It is now talking up the potential impact of its next products, and a growing range of industries are investing in AI capabilities. But even as the likes of Meta and (Google owner) Alphabet ramp up their own AI activities, the question for investors now is how much further the AI boom has to run. There’s no sign of it tailing off just yet.
Interest rates remain high
While inflation has fallen in recent months, the Bank of England has resisted calls to lower interest rates that have been held at 5.25% since August 2023. Predictions of a June rate cut were wide of the mark; the Bank remains cautious, wanting sustained evidence of lower inflation before it makes its move.
The consensus among forecasters is that unless inflation rises again over the summer, borrowing costs will begin to come down in August or September. What will this mean for investors? As we explain here, lower interest rates should (in theory) be good for equities because of the boost they provide the economy and company earnings. But with any reduction in rates likely to be a ‘soft landing’, such changes may have limited impact on investments.
US election raises investor anxiety
Election results rarely have any lasting impact on long-term investment portfolios (as we explained here) but there’s no escaping the potential significance of the US election in November. The prospect of Donald Trump returning to the White House has concentrated investors’ minds, given the possible implications for global politics and trade. Concerns include the prospect of even bigger trade tariffs than those imposed in his first term, which could have knock-on effects for inflation. Indeed, Moody’s Analytics has warned that Trump policies would slow US growth and see the US enter recession in mid-2025.
Investors may be anxious about the political and economic ramifications of Trump returning to power. In reality, however, factors such as inflation and deeper economic trends are of greater importance.
UK companies in the spotlight
One relatively unheralded theme of 2024 so far has been the level of mergers and acquisitions (M&A) activity involving UK firms. The first five months of the year saw £60 billion of bids for UK companies, a threefold increase on the whole of 2023, according to Ruffer.
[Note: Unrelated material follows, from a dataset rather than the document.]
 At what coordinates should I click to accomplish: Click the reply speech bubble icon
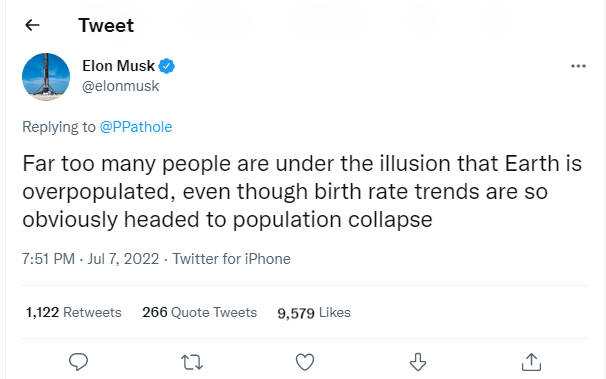coord(78,362)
The rise reflects the view that many UK companies are currently valued below what they’re actually worth, due to broadly negative sentiment towards the UK market in general.
Broker Peel Hunt expects the growth to continue, with both overseas companies and private equity firms looking for deals. This could be positive for investors with exposure to UK funds and/or stocks, as bids for companies typically push up their share prices.